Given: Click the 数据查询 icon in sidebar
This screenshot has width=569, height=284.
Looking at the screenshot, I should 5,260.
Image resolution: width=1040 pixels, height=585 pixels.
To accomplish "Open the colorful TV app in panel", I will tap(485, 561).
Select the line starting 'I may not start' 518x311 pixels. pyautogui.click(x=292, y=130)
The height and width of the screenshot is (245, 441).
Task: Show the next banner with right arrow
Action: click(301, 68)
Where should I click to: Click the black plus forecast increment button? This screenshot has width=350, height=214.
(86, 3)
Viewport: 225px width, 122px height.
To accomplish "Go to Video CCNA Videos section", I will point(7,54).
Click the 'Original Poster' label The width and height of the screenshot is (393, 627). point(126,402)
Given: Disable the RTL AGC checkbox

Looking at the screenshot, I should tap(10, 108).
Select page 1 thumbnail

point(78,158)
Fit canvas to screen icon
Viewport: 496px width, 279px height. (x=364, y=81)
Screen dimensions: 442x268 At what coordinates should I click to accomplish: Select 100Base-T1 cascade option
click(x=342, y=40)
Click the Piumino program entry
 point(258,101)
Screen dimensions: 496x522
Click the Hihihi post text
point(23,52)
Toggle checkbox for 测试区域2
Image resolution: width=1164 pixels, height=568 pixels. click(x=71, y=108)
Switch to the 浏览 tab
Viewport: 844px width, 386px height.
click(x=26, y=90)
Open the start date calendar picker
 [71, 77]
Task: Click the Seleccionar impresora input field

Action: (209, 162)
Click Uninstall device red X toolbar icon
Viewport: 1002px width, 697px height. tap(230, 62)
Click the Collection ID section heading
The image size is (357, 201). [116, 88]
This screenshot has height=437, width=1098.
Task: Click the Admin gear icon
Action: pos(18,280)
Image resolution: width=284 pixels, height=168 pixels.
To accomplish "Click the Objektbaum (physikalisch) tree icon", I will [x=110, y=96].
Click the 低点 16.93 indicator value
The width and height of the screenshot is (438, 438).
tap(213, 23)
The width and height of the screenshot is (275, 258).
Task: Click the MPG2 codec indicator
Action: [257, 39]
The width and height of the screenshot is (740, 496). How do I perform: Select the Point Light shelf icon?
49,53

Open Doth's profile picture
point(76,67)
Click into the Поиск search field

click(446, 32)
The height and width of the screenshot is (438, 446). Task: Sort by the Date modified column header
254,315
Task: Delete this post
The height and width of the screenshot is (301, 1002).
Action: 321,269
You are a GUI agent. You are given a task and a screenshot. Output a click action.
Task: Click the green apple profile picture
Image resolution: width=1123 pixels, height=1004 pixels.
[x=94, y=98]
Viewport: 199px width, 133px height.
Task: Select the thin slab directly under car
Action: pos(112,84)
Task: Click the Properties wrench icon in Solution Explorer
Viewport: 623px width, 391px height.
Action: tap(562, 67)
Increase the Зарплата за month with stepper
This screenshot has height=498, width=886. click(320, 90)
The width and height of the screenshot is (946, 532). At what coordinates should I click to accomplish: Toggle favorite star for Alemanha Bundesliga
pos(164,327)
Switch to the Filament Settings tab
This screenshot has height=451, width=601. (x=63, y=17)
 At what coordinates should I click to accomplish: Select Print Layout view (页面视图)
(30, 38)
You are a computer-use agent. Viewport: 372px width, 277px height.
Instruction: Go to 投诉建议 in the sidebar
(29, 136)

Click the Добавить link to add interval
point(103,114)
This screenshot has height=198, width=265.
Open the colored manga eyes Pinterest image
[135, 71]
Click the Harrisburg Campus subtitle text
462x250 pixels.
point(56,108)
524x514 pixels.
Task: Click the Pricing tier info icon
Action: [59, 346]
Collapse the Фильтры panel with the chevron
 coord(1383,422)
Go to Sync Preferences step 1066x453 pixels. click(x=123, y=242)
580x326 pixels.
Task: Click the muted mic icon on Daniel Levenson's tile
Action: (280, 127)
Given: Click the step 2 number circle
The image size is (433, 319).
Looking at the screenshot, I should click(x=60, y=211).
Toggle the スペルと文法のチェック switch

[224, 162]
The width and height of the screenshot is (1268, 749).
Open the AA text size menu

• • • • •

## Work required
Scan the entries for the word "will". Report each line that has it.

## Task output
To accomplish "Open the colorful TV app in panel", I will tap(485, 561).
To accomplish "Go to Video CCNA Videos section", I will point(7,54).
To accomplish "Click the Objektbaum (physikalisch) tree icon", I will [x=110, y=96].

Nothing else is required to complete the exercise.